Драпированная красными, изрядно засаленными портьерами дверь была плотно закрыта, так что доносившиеся из соседней залы голоса звучали совсем глухо, сливаясь в тихий монотонный гул, подобный гудению пчелиного роя.

Фрисландер в своей черной конической шляпе с прямыми полями, с бородкой клинышком, свинцово-серым лицом утопленника и зловещим шрамом под глазом походил на призрачного капитана «Летучего голландца».

Иошуа Прокоп с вилкой, лихо торчащей на манер индейского пера из его буйной музыкантской шевелюры, чуть слышно отстукивал своими непомерно длинными костлявыми пальцами какой-то замысловатый ритм, видимо неотступно звучавший в его переполненной винными парами голове, и с недоумением следил затем, как старый Звак непослушными пальцами упрямо старался нацепить на пузатую бутылку арака пурпурную пелерину марионетки.

– Вылитый Бабинский! – одобрительно кивнул Фрисландер и, ткнув пальцем в преобразившуюся бутылку, спросил, строго воззрившись на меня: – А вы, Пернат, знаете, кто такой Бабинский? Боже мой, он не знает, кто такой Бабинский! Звак, немедленно восполните этот непростительный пробел в эрудиции нашего приятеля!

Просить дважды словоохотливого кукольника не пришлось.

– Бабинский, – тут же затарахтел он как заведенный, ни на миг не прерывая своей работы, – был некогда знаменитым пражским разбойником. На протяжении многих лет

предавался он своему кровавому ремеслу, да так, что никто из благонамеренных бюргеров даже и помыслить себе не мог, чем занимается сей мерзопакостный злодей.
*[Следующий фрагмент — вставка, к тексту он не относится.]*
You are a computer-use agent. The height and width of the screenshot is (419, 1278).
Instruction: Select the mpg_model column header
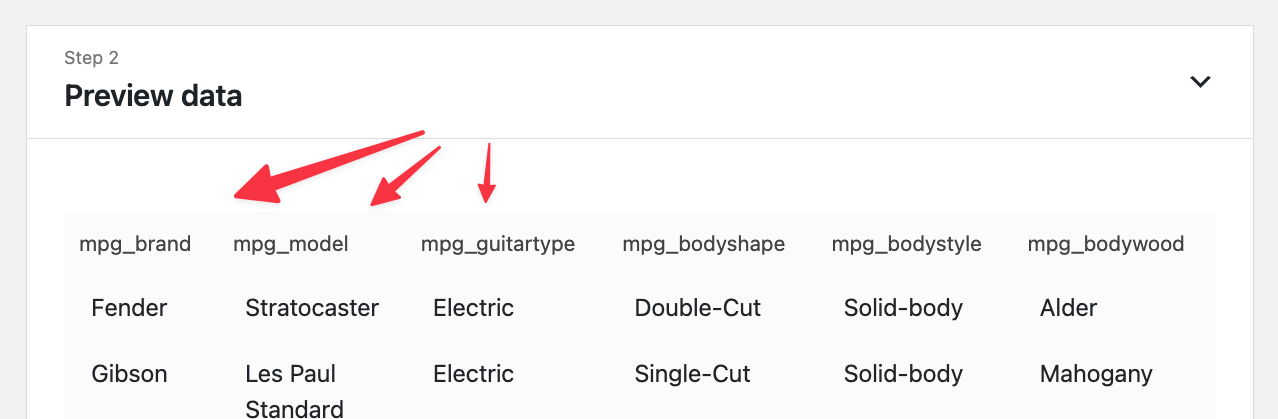pos(291,244)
Однако время шло, и в благородных семействах нашего богохранимого города стали, к своему немалому удивлению, все чаще с прискорбием отмечать странную закономерность: то один родственник, то другой начинал вдруг манкировать своими фамильными обязанностями, а говоря попросту, отсутствовал за обеденным столом, и не только за обеденным – что особенно повергало фраппированных таким недостойным поведением сотрапезников в горестное недоумение, – но и за утренним, и за вечерним... В общем, он как бы переставал существовать, растворялся в воздухе, как в воду канул... И хотя поначалу домочадцы таких без вести пропавших, как люди благовоспитанные, хранили гробовое молчание, стараясь не выносить сор, пардон, из избы – кроме того, дело имело и свои хорошие стороны, ведь количество-то едоков теперь сокращалось: это ж какая экономия! – однако нельзя было оставлять без должного внимания и то чреватое самыми неприятными последствиями обстоятельство, что в глазах общества безукоризненная доселе репутация семейства могла через сию, так сказать, дематериализацию весьма существенно пострадать и стать предметом досужих сплетен и светских анекдотов.

Особенно в тех щекотливых случаях, когда речь шла о бесследном... гм... исчезновении девиц на выданье.

Кроме того, известные обязательства налагала и бюргерская... гм, пардон... честь, неукоснительно требовавшая, чтобы семейная жизнь, эта святая святых каждого законопослушного обывателя, по крайней мере на людях выглядела благопристойно, а для этого необходимо было сохранять чувство собственного достоинства и ни в коем случае не терять лица.

В газетах замелькали объявления: «Вернись, все прощу!» – и общество, надо отдать ему должное, в конце концов вняло отчаянным призывам и ударило в набат, а вот Бабинский, у которого, как и у большинства его коллег, сделавших смертоубийство своей профессией, в голове был один только ветер, не придал сему тревожному факту ровным счетом никакого значения.

Трудясь не покладая рук на своем богопротивном поприще, он, в глубине души всегда алкавший идиллической простоты деревенской жизни и обладавший исключительно тихим и незлобивым нравом, со временем свил себе маленькое, но уютное гнездышко в мирной патриархальной деревушке Крч, близ Праги, -скромный домишко, сверкавший безукоризненной чистотой, а при нем крошечный садик с цветущей геранью.

Увы, стесненный в средствах, Бабинский не мог себе позволить прикупать соседние участки и был вынужден, дабы незаметно предавать земле тела своих множившихся день ото дня жертв, заменить дорогие его сердцу цветочные клумбы – о, надо было видеть, с каким душевным трепетом и умилением любовался он на свою герань! – на простые, поросшие травой грядки, эдакие практичные могильные холмики, которые легко и без ущерба для внешнего вида продлевались сообразно потребностям взыскательного садовода, то бишь в зависимости от его трудолюбия и времени года.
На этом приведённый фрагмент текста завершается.